Superfamily-wide portrait of serine hydrolase inhibition achieved by library-versus-library screening

  • Proc Natl Acad Sci U S A. 2010 Dec 7;107(49):20941-6. doi: 10.1073/pnas.1011663107.
Daniel A Bachovchin 1 Tianyang Ji Weiwei Li Gabriel M Simon Jacqueline L Blankman Alexander Adibekian Heather Hoover Sherry Niessen Benjamin F Cravatt
Affiliations

Affiliation

  • 1 The Skaggs Institute for Chemical Biology, The Scripps Research Institute, 10550 North Torrey Pines Road, La Jolla, CA 92037, USA.
Abstract

Serine hydrolases (SHs) are one of the largest and most diverse Enzyme classes in mammals.
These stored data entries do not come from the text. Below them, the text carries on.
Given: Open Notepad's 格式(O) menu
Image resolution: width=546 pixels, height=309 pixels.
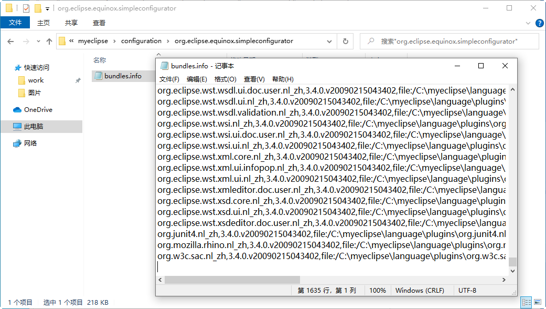Looking at the screenshot, I should (x=225, y=79).
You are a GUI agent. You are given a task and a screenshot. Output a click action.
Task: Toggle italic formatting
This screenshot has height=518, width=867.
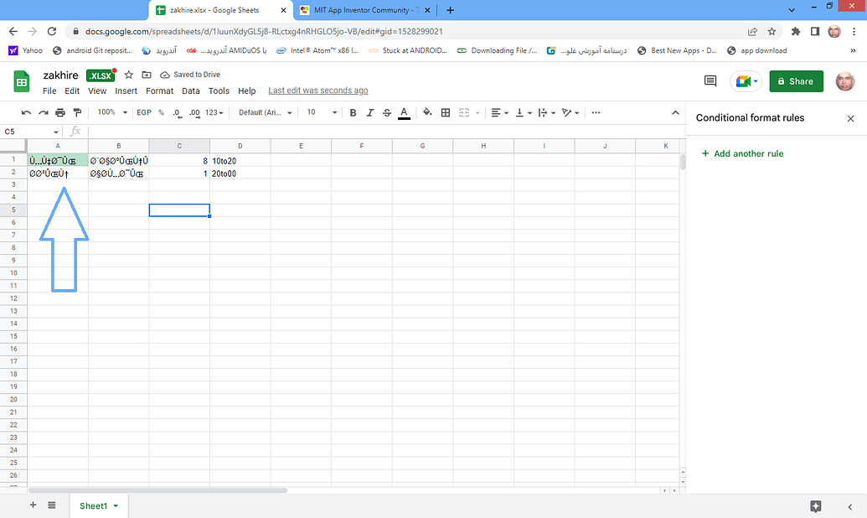tap(369, 112)
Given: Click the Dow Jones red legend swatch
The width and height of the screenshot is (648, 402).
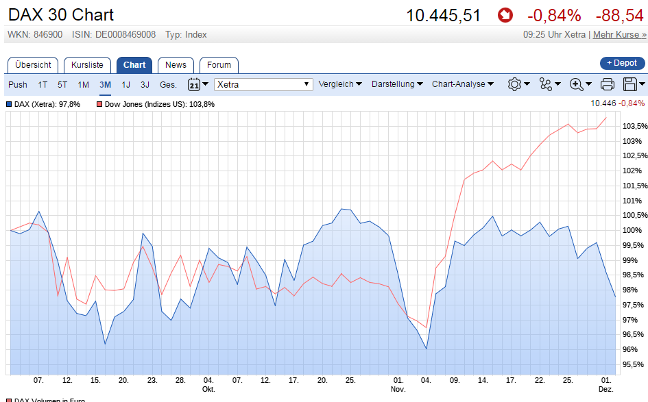Looking at the screenshot, I should click(99, 104).
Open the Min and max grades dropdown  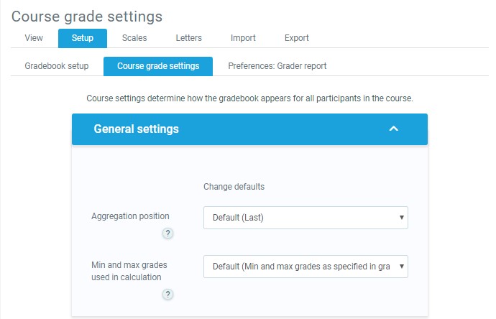(306, 267)
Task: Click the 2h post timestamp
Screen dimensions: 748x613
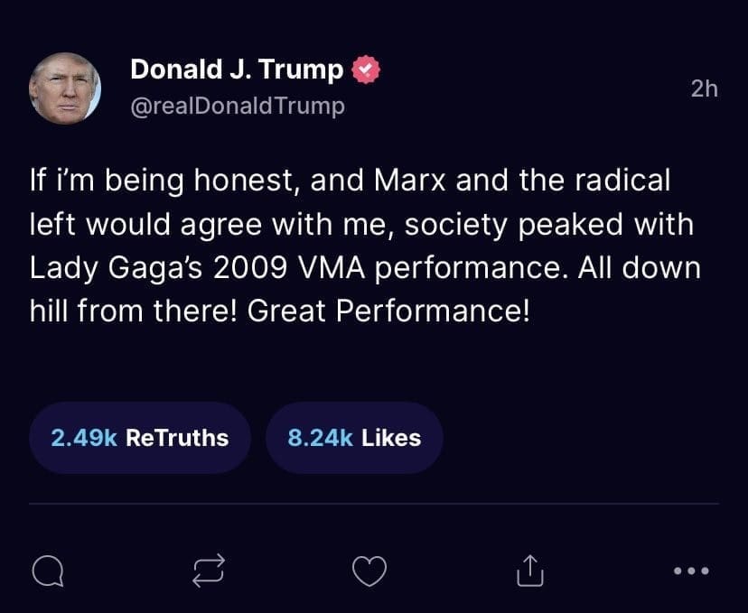Action: click(704, 88)
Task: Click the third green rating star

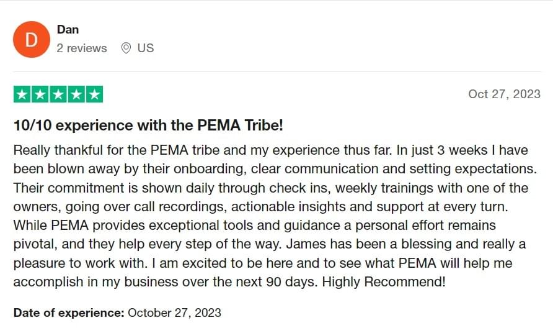Action: coord(58,94)
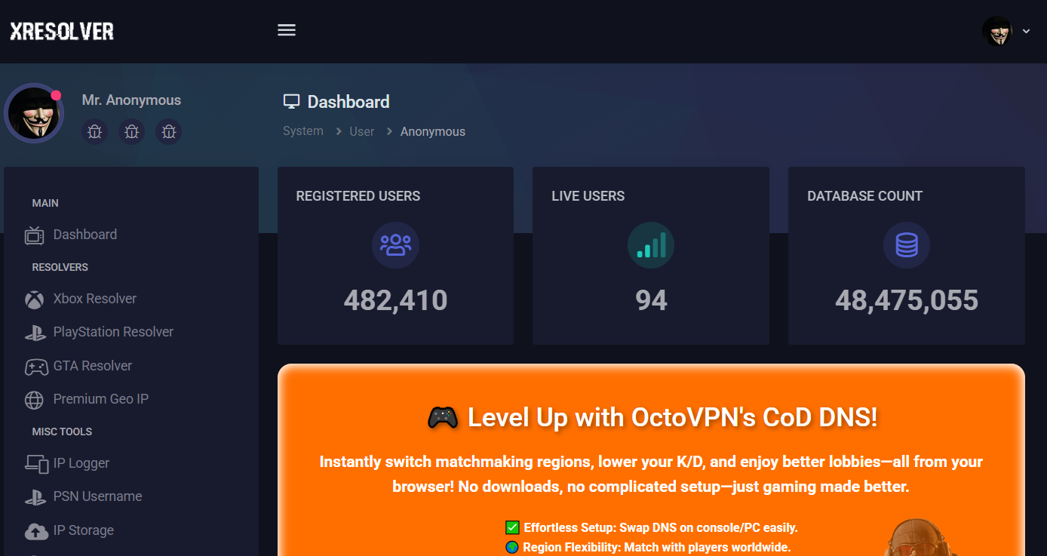1047x556 pixels.
Task: Click the Premium Geo IP globe icon
Action: (33, 399)
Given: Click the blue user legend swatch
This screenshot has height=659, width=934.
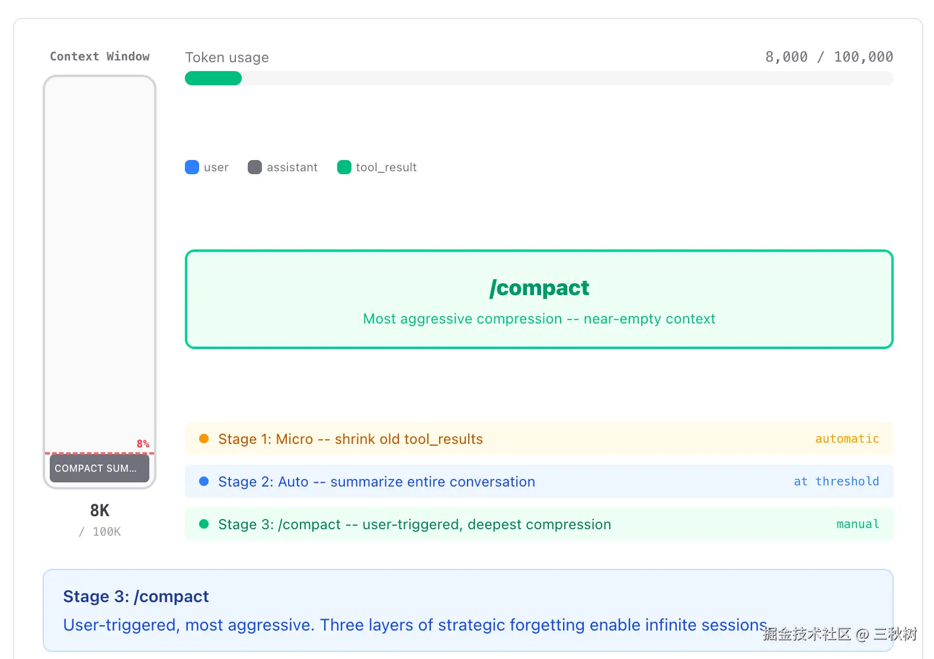Looking at the screenshot, I should click(x=192, y=167).
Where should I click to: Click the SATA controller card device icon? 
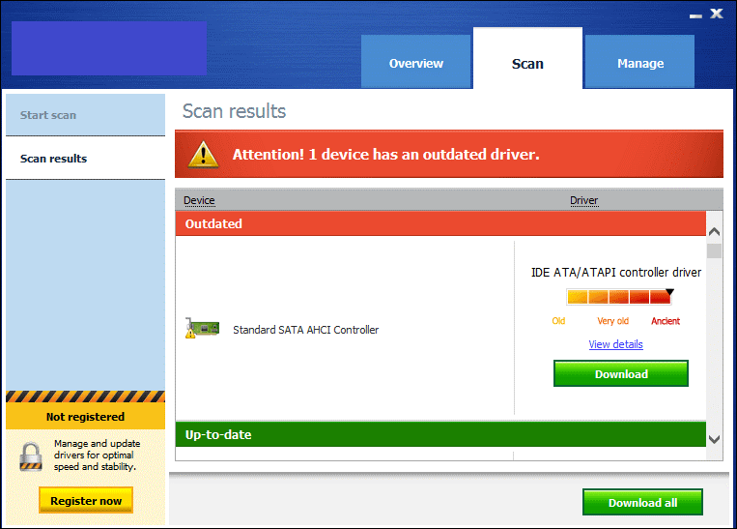coord(202,329)
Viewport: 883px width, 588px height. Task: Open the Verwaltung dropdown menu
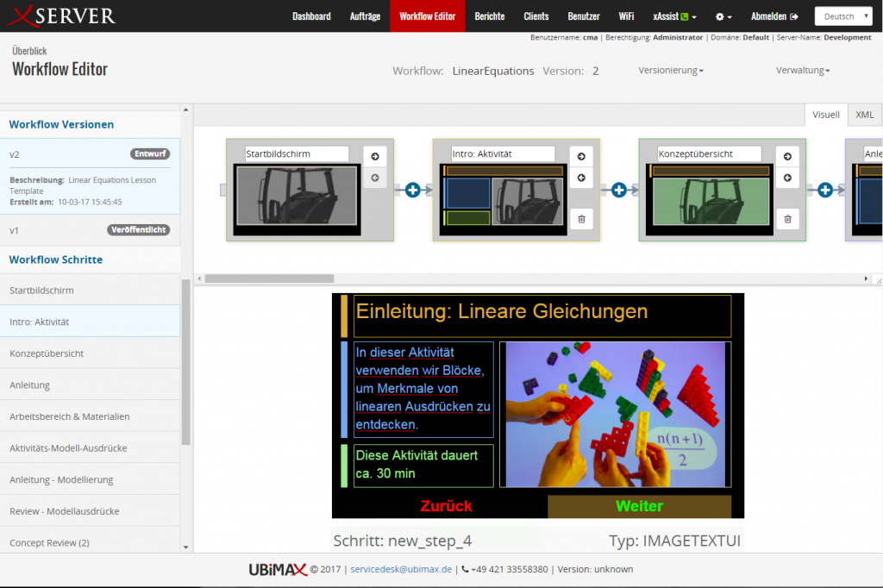[x=802, y=71]
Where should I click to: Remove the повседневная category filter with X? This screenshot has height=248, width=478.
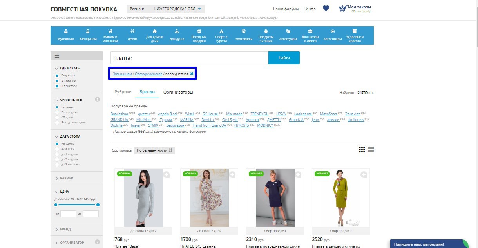tap(192, 74)
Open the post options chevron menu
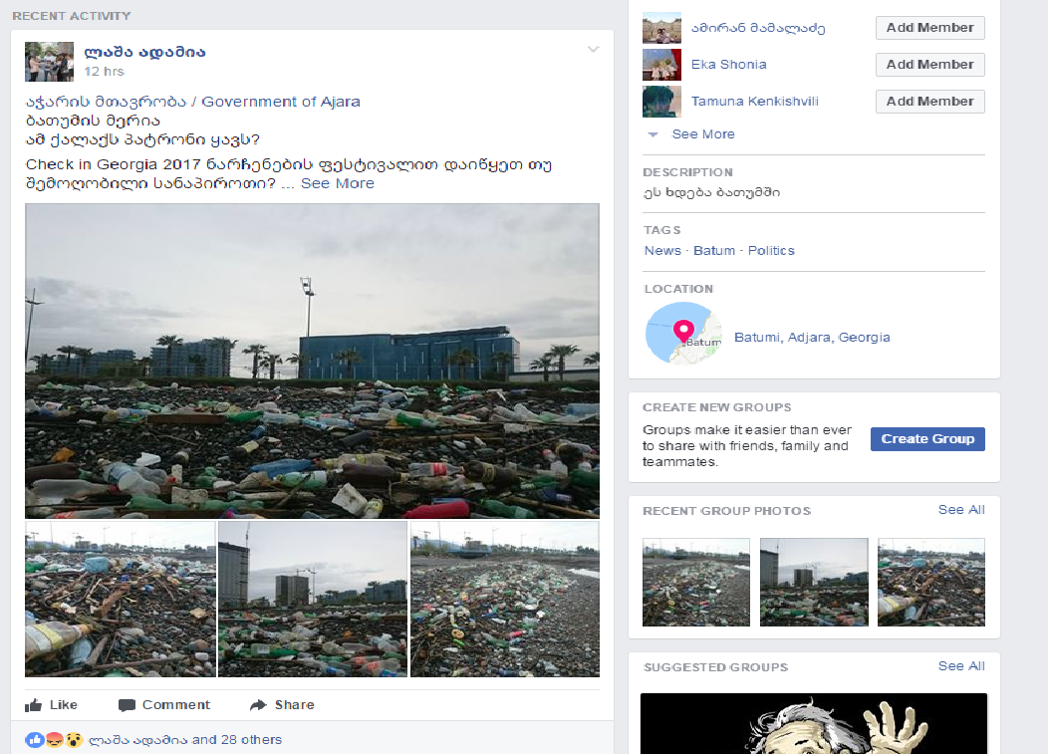The height and width of the screenshot is (754, 1049). pyautogui.click(x=594, y=50)
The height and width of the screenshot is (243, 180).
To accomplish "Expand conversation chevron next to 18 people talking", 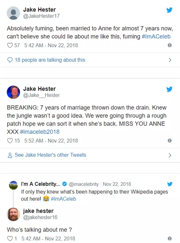I will click(x=170, y=60).
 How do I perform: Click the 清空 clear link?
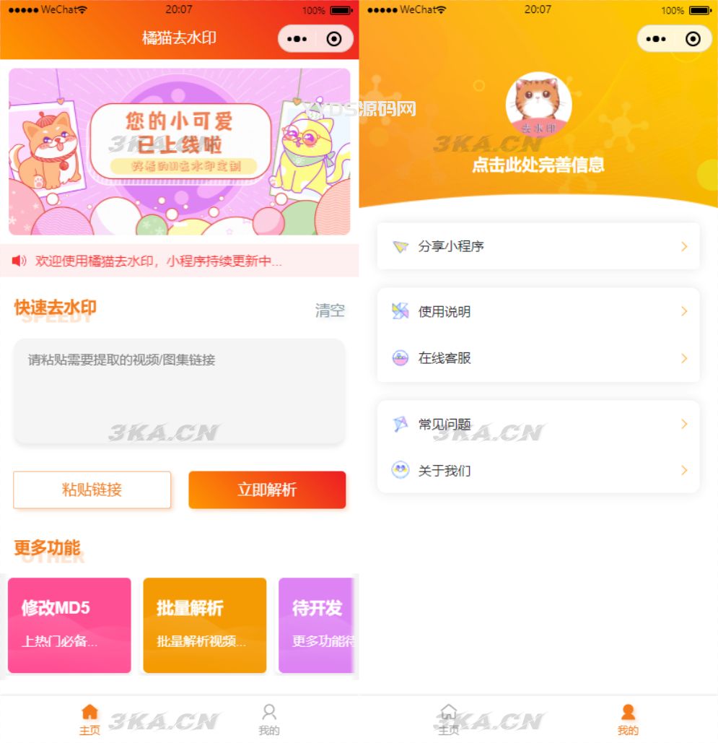330,310
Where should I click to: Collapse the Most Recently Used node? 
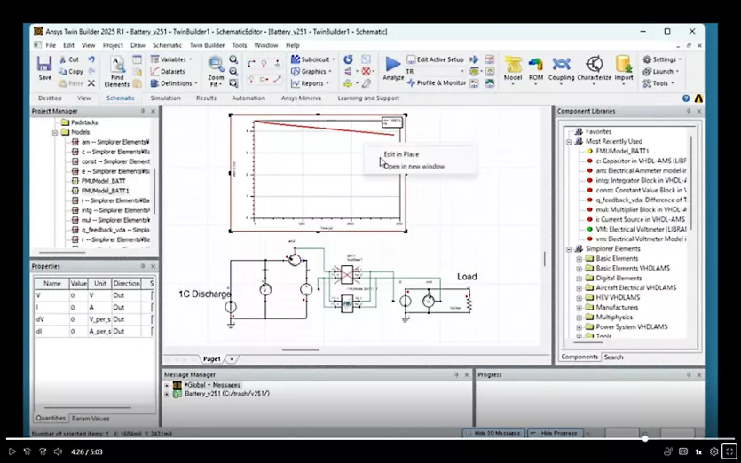coord(570,141)
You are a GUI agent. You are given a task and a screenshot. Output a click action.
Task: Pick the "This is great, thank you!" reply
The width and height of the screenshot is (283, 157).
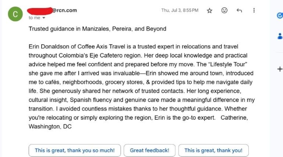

They play fundamental roles in virtually all physiological processes and are targeted by drugs to treat diseases such as diabetes, obesity, and neurodegenerative disorders. Despite this, we lack biological understanding for most of the 110+ predicted mammalian metabolic SHs, in large part because of a dearth of assays to assess their biochemical activities and a lack of selective inhibitors to probe their function in living systems. We show here that the vast majority (> 80%) of mammalian metabolic SHs can be labeled in proteomes by a single, active site-directed fluorophosphonate probe. We exploit this universal activity-based assay in a library-versus-library format to screen 70+ SHs against 140+ structurally diverse carbamates. Lead inhibitors were discovered for ∼40% of the screened enzymes, including many poorly characterized SHs. Global profiles identified carbamate inhibitors that discriminate among highly sequence-related SHs and, conversely, enzymes that share inhibitor sensitivity profiles despite lacking sequence homology. These findings indicate that sequence relatedness is not a strong predictor of shared pharmacology within the SH superfamily. Finally, we show that lead carbamate inhibitors can be optimized into pharmacological probes that inactivate individual SHs with high specificity in vivo.